Aesthetically, the new Low Rider S is almost a total copy/paste of the old Low Rider S. Harley-Davidson started with the regular Low Rider, then blacked it out and added a few styling changes to give it a factory custom feel. Those include a smaller LED headlight inside a mini fairing, mid-rise bars on extended risers, and a deeply stepped solo seat.
It’s all a riff on the popular West Coast ‘club’ style. Starting at R264,500, the bike comes in either black or ‘Barracuda Silver’ (which costs five grand extra), with the wheels finished in matte bronze. It’s hands-down one of the best colour schemes out there, made even better by the delightfully retro tank logos.
Like the rest of the Softail range, the fit and finish here is really solid. The glossiness of the tank paint meshes well with the textured finishes elsewhere, and small details like the dual dials on the tank are really tidy. The only eyesore is the tail light and upright license plate mount—it would have been great if Harley had used their combo indicators here instead.
But there’s more to the Low Rider S than just styling. The ‘S’ apparently stands for ‘Sport,’ so you also get upside-down forks and double front disc brakes. And it packs a punch too, thanks to the 114 ci version of H-D’s Milwaukee-Eight power plant, which is good for 155 Nm of torque at 3,000 rpm.
Interestingly, while the 1,868 cc ‘114’ is punchier than the ‘107’ in the standard Low Rider, it actually makes a whole one Newton-metre less than its predecessor. That’s because the Dyna Low Rider S not only used the 110 ci version of Harley’s older Twin Cam motor, but also came stock with a Screamin’ Eagle cam and air intake.
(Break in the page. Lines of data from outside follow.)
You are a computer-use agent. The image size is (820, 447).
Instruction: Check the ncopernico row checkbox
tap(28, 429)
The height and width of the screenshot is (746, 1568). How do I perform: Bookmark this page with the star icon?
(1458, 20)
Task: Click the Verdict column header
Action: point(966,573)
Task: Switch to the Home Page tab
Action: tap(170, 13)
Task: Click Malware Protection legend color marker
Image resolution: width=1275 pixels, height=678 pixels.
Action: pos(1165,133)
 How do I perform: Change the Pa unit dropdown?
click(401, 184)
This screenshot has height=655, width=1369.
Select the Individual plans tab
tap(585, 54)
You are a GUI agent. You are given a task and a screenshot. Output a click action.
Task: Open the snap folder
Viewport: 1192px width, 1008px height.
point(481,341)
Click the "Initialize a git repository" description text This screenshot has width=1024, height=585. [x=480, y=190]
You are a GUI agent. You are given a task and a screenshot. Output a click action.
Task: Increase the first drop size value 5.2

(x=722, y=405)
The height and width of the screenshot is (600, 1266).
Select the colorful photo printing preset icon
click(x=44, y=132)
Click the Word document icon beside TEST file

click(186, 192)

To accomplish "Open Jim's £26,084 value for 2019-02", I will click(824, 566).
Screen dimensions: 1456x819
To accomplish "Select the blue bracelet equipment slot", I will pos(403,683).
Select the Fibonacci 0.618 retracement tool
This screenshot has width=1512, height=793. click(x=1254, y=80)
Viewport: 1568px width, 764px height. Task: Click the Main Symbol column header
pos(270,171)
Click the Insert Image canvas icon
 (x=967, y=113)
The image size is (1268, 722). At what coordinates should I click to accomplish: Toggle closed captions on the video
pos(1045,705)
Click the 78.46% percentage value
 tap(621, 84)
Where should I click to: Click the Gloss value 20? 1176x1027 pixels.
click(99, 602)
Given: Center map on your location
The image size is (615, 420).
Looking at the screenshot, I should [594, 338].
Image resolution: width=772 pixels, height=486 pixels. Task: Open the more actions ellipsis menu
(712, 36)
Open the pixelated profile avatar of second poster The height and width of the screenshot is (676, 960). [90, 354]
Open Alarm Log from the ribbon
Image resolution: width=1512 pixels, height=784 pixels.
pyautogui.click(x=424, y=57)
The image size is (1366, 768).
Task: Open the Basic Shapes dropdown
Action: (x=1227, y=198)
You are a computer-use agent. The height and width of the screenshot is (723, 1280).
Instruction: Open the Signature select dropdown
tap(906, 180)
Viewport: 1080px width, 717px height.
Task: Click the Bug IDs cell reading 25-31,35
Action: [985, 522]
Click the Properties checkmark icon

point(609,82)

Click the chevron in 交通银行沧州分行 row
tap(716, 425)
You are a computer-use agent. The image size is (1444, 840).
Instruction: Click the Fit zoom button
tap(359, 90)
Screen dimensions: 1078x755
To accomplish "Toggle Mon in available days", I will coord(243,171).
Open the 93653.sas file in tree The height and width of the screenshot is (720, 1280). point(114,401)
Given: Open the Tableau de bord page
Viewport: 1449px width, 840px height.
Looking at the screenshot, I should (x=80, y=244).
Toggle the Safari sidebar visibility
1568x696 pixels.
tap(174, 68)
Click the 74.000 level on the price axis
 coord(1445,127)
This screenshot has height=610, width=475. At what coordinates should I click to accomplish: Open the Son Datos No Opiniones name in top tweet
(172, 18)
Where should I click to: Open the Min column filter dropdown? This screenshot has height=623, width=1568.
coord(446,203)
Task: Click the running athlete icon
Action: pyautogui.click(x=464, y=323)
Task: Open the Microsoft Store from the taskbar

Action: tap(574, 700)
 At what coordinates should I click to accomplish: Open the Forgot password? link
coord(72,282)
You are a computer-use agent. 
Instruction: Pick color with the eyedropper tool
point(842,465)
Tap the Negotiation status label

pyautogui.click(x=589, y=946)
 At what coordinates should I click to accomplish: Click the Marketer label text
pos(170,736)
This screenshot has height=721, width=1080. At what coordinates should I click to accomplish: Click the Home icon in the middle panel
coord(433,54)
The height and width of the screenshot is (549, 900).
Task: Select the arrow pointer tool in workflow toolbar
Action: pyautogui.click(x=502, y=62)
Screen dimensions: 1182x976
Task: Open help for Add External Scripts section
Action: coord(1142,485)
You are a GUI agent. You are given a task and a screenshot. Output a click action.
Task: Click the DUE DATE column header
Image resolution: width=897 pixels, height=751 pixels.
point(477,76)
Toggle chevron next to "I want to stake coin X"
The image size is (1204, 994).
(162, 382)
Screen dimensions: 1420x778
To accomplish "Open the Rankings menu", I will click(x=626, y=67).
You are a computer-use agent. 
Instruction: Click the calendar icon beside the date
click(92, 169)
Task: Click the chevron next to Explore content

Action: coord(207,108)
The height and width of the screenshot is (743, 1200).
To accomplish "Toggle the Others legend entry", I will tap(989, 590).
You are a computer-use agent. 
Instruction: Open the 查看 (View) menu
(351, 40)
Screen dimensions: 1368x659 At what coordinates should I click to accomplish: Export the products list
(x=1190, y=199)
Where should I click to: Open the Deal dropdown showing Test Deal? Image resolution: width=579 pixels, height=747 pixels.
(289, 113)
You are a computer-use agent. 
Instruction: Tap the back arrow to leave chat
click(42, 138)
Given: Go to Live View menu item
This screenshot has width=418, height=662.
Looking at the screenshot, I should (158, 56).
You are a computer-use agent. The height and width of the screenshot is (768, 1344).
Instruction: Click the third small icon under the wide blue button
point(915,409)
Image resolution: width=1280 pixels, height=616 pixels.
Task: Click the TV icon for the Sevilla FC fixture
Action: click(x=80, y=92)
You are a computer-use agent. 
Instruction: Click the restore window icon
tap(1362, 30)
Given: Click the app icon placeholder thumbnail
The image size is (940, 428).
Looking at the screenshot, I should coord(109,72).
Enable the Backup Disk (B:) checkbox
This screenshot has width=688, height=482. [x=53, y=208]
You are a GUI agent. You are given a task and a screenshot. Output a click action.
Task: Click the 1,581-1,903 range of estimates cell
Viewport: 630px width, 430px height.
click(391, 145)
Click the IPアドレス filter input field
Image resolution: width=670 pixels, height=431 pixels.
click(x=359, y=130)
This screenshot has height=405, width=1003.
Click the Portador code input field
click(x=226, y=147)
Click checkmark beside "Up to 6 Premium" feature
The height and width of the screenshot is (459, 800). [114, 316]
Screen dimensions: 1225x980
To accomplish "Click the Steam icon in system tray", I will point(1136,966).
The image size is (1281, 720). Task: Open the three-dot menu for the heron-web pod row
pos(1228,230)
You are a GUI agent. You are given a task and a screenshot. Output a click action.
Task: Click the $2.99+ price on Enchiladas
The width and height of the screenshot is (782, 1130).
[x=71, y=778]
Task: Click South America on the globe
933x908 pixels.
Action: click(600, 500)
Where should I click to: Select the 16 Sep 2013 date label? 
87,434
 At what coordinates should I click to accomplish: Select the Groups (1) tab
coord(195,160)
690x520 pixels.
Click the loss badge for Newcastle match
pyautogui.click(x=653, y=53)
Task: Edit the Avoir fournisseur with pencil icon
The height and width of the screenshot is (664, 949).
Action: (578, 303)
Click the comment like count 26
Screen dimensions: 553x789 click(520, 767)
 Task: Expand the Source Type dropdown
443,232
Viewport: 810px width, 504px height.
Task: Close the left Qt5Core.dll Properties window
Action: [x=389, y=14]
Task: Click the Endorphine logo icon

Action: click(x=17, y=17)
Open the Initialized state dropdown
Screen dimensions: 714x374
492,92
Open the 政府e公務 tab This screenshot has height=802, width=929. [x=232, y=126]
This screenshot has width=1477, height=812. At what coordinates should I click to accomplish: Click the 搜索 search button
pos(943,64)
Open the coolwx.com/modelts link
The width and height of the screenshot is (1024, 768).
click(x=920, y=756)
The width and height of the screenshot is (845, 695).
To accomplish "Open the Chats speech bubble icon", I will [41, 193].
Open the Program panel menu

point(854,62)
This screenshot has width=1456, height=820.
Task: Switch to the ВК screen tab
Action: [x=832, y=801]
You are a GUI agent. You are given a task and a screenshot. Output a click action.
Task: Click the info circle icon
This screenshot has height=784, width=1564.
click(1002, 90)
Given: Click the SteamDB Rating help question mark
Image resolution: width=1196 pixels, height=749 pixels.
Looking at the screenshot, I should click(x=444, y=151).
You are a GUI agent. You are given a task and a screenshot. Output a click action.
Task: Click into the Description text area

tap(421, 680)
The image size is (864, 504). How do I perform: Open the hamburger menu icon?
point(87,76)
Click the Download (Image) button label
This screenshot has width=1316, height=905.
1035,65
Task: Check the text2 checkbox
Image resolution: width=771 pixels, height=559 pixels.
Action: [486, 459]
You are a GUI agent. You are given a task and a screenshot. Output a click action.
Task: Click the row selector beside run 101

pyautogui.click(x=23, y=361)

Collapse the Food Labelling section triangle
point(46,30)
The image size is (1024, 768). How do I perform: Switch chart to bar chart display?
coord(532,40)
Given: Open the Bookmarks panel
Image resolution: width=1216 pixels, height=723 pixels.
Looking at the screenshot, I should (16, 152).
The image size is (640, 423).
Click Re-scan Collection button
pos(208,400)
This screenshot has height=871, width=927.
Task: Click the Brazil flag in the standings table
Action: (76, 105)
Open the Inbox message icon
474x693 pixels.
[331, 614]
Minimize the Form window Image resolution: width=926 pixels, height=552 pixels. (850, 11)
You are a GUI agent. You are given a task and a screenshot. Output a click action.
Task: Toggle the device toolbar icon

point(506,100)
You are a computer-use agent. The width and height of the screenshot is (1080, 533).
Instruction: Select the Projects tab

And while the Milwaukee-Eight 114 is plenty rowdy, I can’t help but feel that H-D missed a trick by not tuning it a little more for this particular bike.
That said, the Low Rider S has more than enough arm-wrenching torque to keep you grinning. If you’re familiar with the rest of the Softail range, there are no surprises here. The throttle response is predictable, the motor is smooth without being stale, and there’s just enough unruly vibration there to remind you that you’re riding something American. The torque-assist clutch and six-speed box respond well to solid input, but won’t tire you out too quickly.
Dedicated #DynaBros will pine for the old Dyna twin shock setup, but I don’t miss the Dyna’s infamous rear frame flex one bit. The Softail chassis is noticeably more rigid and responsive, and it carries itself as well as a 308 kilo motorcycle can. If I could change one thing though, I’d like a 17” wheel at the back (it has a 16”), just to balance out the 19” front a little better.
The brakes and suspension perform admirably too. This is no sport bike, but it’ll hold it’s line in a corner, and it stops when it needs to.
But the Low Rider S’s biggest drawcard, and perhaps its Achilles heel, is its ergonomics. The combination of the mid-rise bars and long risers puts the bars in a ballsy ‘fists in the wind’ position, and I’m a huge fan of the bike’s forward-mid pegs. Combine it with the deeply dished seat, and it’s almost entirely impractical for my 1,86 m, 120 kg frame. And that’s probably why I love it so much.
If you’re looking for a tourer, Harley have you covered elsewhere in their range. If you’re looking for a laid-back cruiser, they’ve got a few of those too. But if you’re looking for a brawler that’s borderline silly and inspires, nay, demands hooliganism, this is it.
I wouldn’t want to ride it all day, every day, but the time I did spend on it left the same mark that riding the original Low Rider S did. Riding it, I found myself grabbing handfuls of the throttle and holding on for dear life. Or hanging off the side through the Cape peninsula’s many twisties, exploiting every one of the measly 30 degrees of lean it has. (And when I did, I’d find my boots bouncing off the tarmac, because the previous rider had already ground the peg feelers off.)
It’s such a visceral ride, that I literally have goosebumps thinking about it now. Sure, there are faster bikes, and bikes that handle better, but there’s something elemental about the Low Rider S that’s hard to shake. It works on the most basic level: it looks great, and it’s fun.
Oh, and it’s also now my new favourite Harley.